(Dataset entries)
[Start of Attachment]
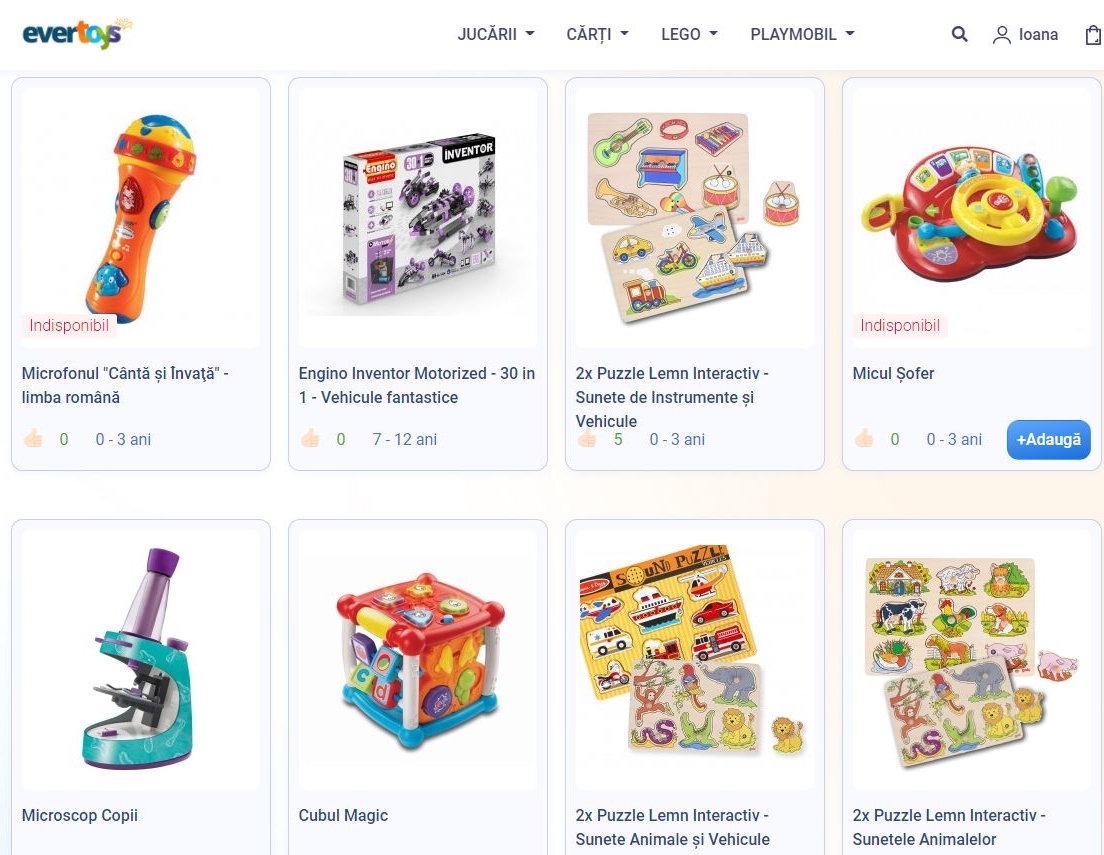Click the +Adaugă button on Micul Șofer
Screen dimensions: 1104x855
[1048, 439]
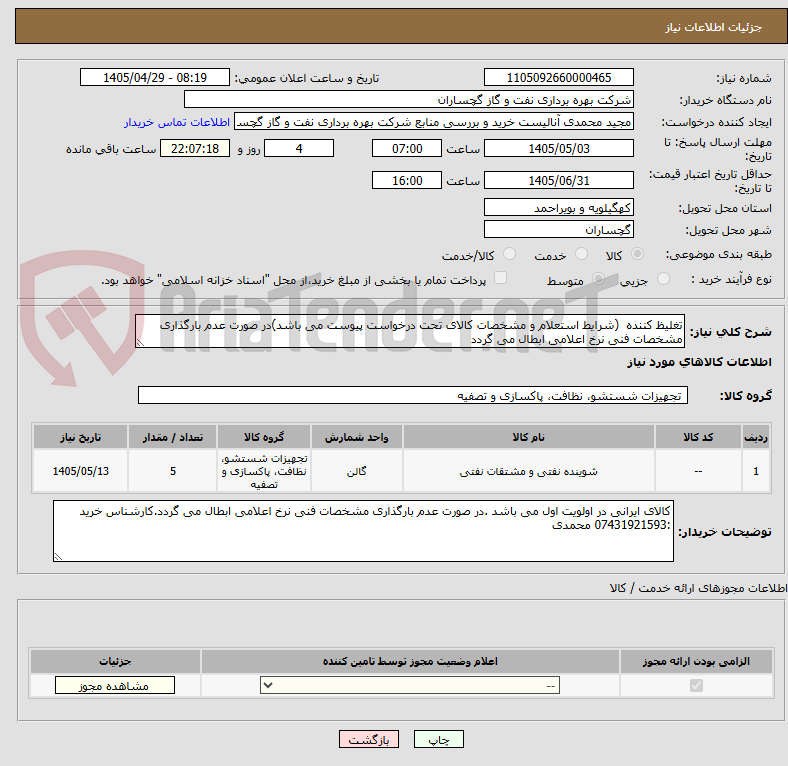Image resolution: width=788 pixels, height=766 pixels.
Task: Click the goods group field
Action: [x=413, y=396]
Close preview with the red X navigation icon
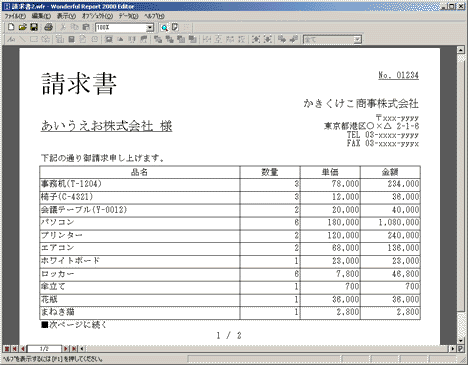Viewport: 468px width, 365px height. point(7,349)
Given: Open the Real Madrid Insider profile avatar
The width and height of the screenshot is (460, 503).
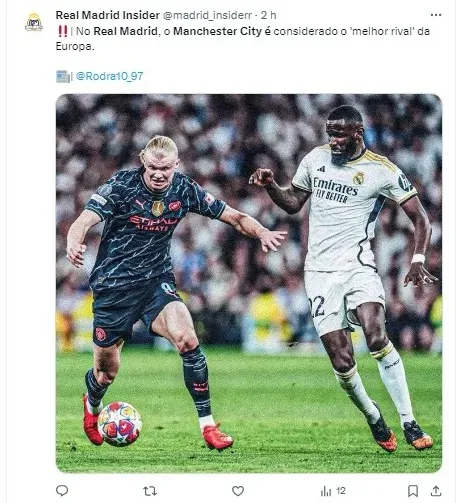Looking at the screenshot, I should (34, 22).
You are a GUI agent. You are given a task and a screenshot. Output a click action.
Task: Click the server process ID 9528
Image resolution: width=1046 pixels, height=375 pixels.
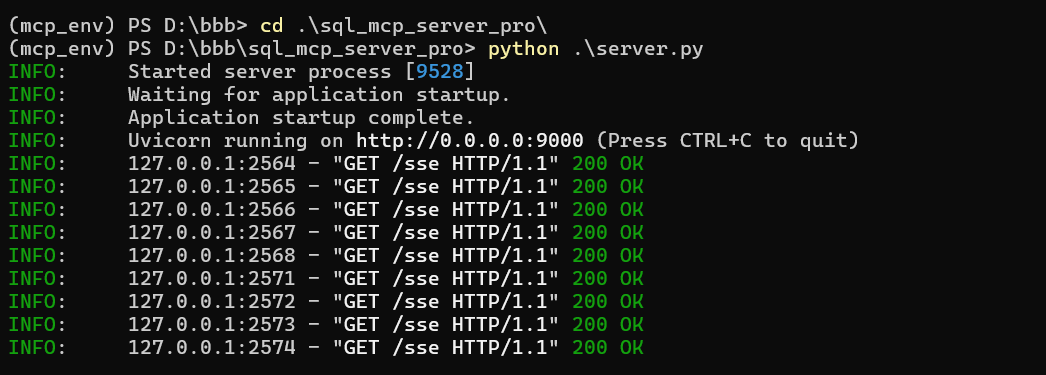pyautogui.click(x=440, y=71)
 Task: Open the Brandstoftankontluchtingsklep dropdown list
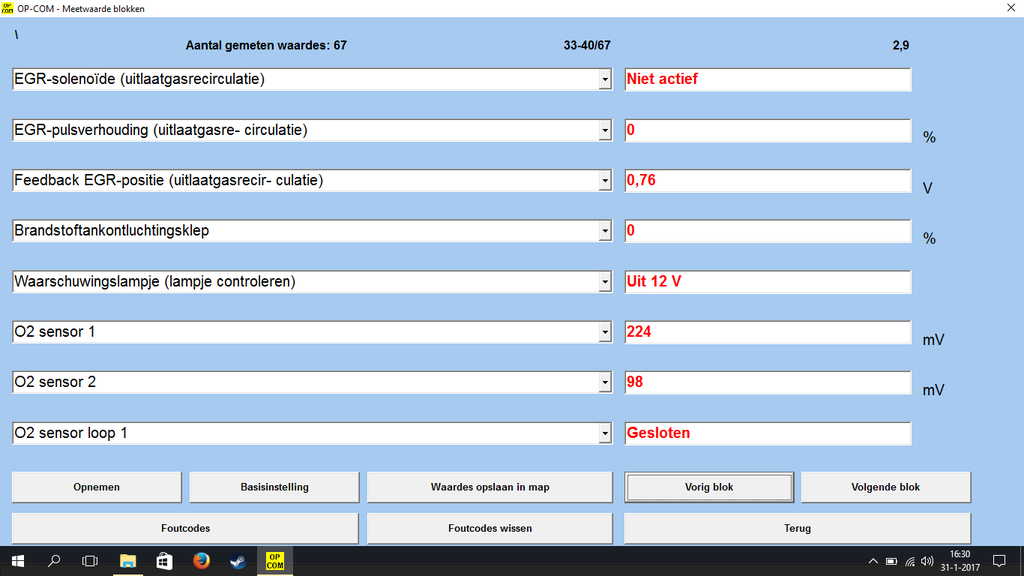pos(605,232)
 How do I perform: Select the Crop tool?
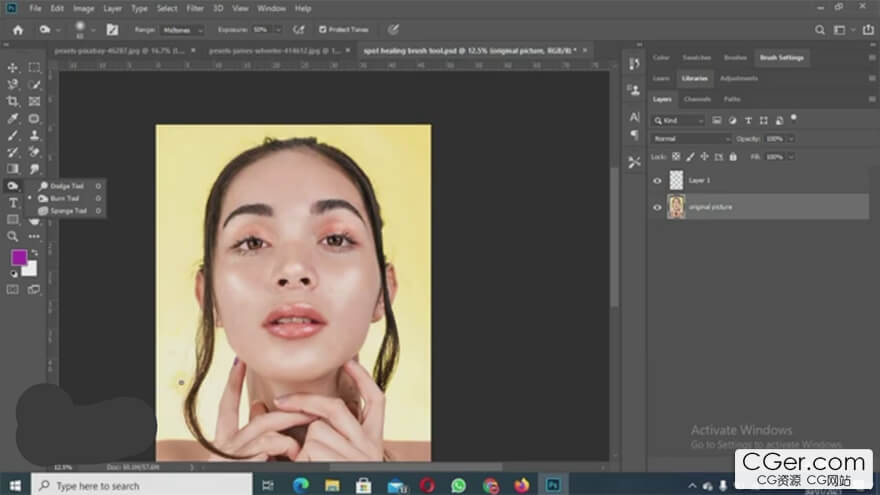point(13,102)
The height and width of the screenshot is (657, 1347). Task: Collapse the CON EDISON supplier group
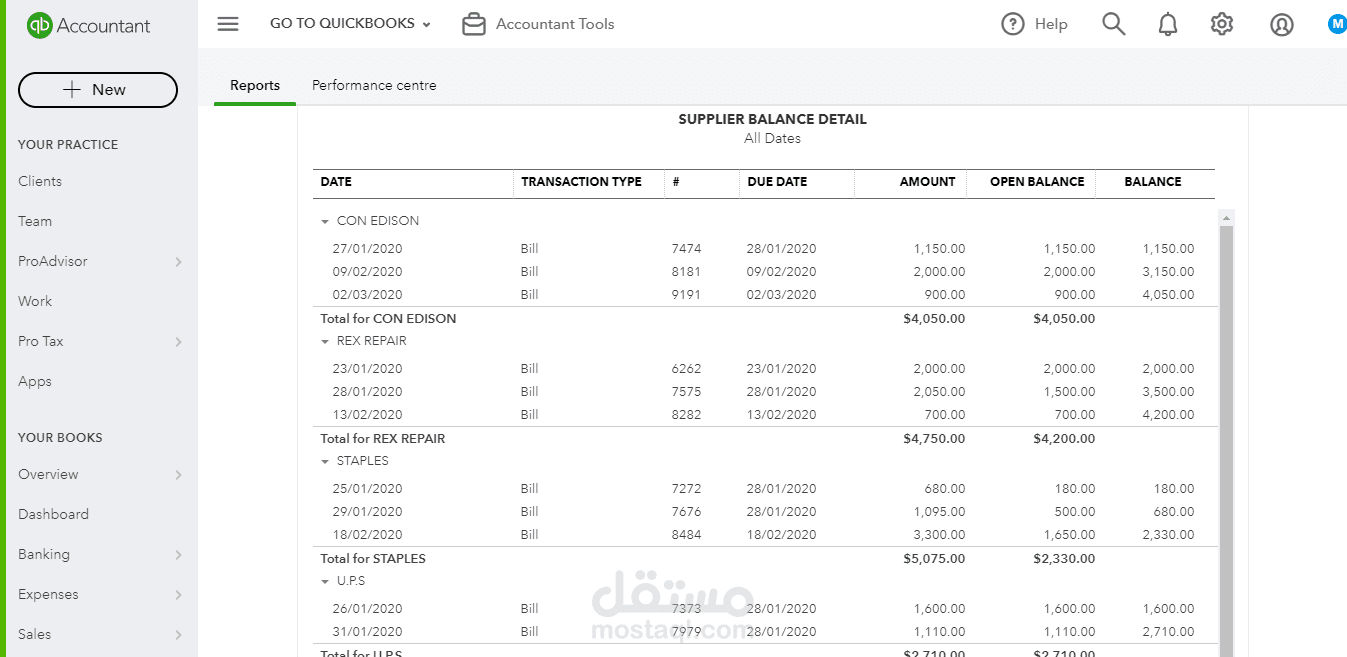click(x=325, y=222)
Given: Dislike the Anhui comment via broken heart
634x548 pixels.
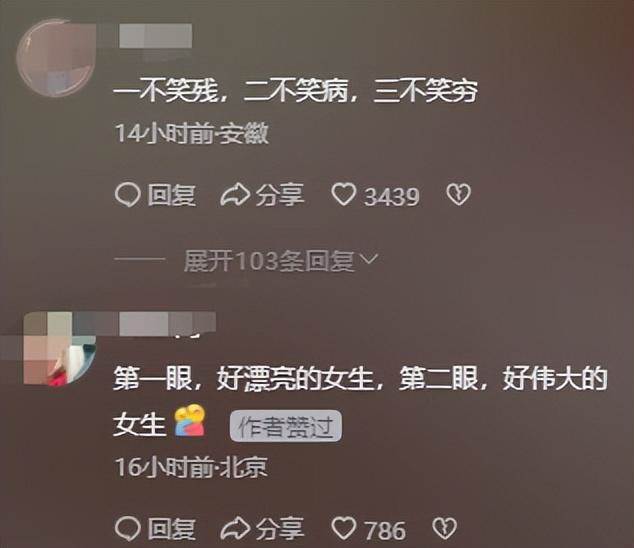Looking at the screenshot, I should coord(459,195).
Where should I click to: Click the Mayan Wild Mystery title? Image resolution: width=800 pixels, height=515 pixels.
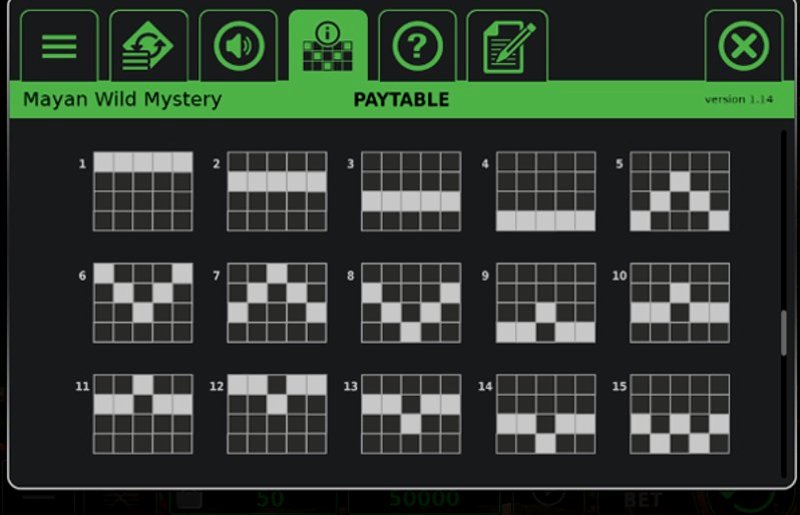click(122, 100)
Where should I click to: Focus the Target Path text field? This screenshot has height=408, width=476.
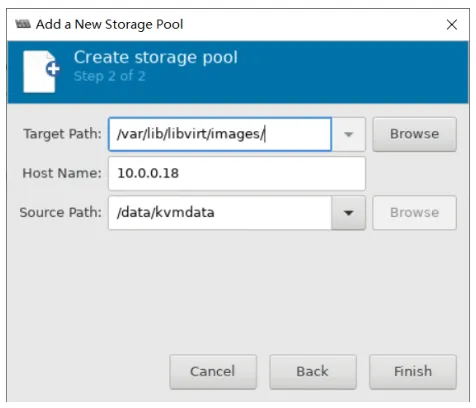click(220, 134)
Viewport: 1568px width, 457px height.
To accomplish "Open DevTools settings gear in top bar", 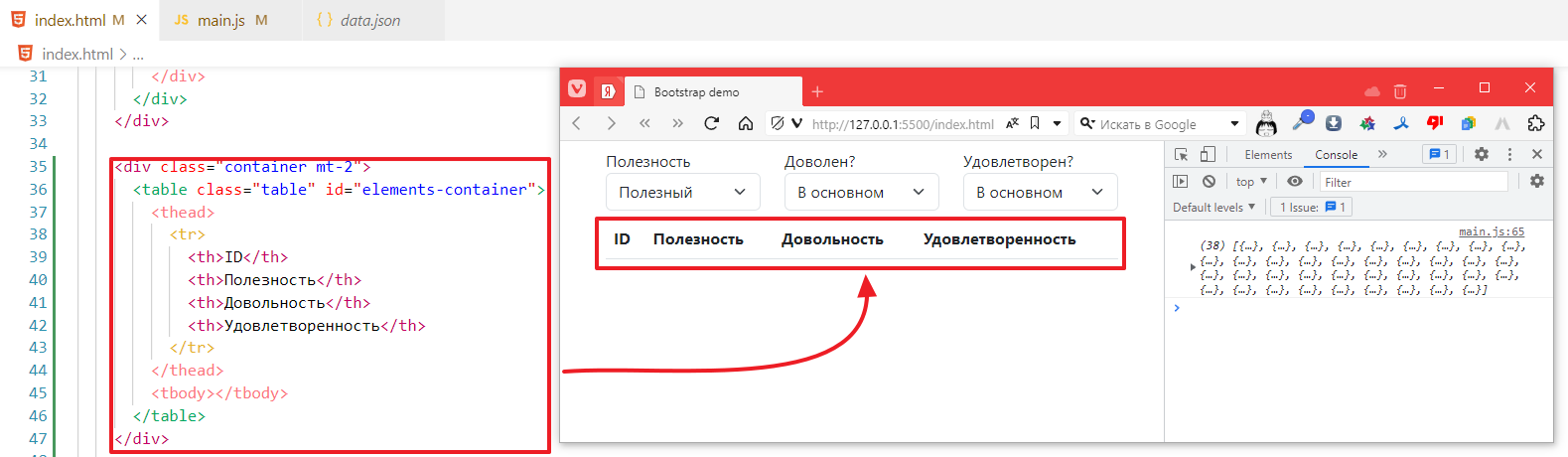I will (1482, 154).
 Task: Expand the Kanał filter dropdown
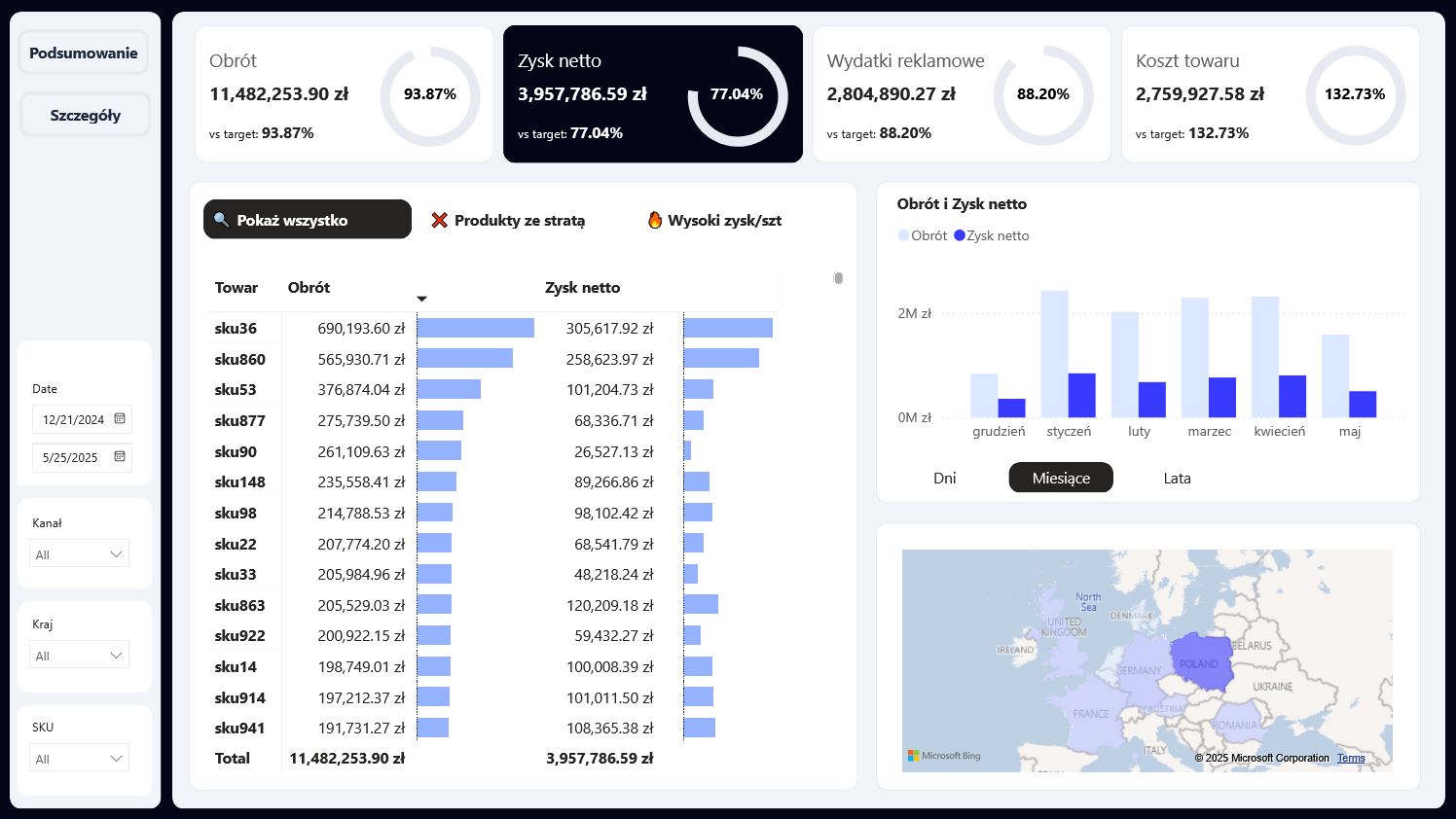coord(116,554)
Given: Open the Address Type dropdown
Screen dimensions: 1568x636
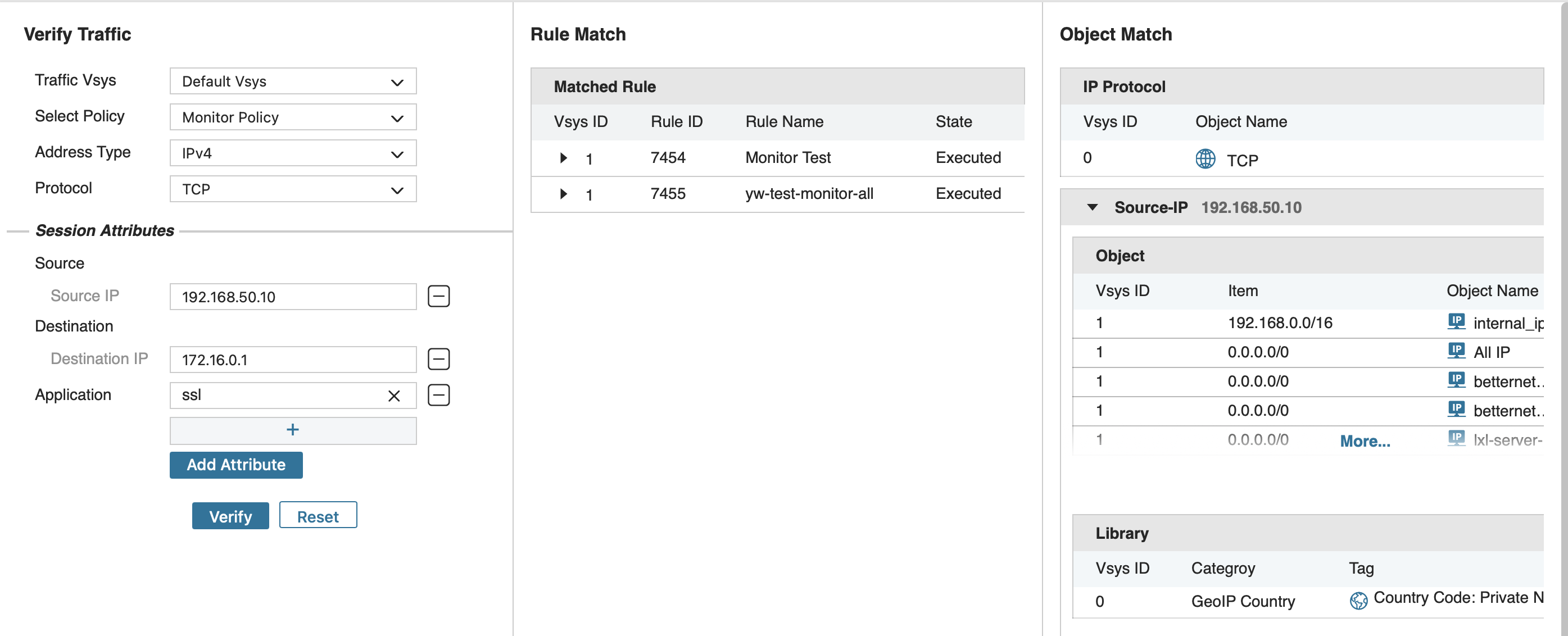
[End of Attachment]
▸ Requirement:
Output only the lines above from the line that holds "Close preview with the red X navigation icon" through the line that holds "You are a GUI", both ends included, and exclude pictures.

▸ Answer to the problem:
Close preview with the red X navigation icon
Viewport: 468px width, 365px height. point(7,349)
Given: Open the Real Madrid Insider profile avatar
The width and height of the screenshot is (460, 503).
Looking at the screenshot, I should (34, 22).
You are a GUI agent. You are given a task and a screenshot. Output a click action.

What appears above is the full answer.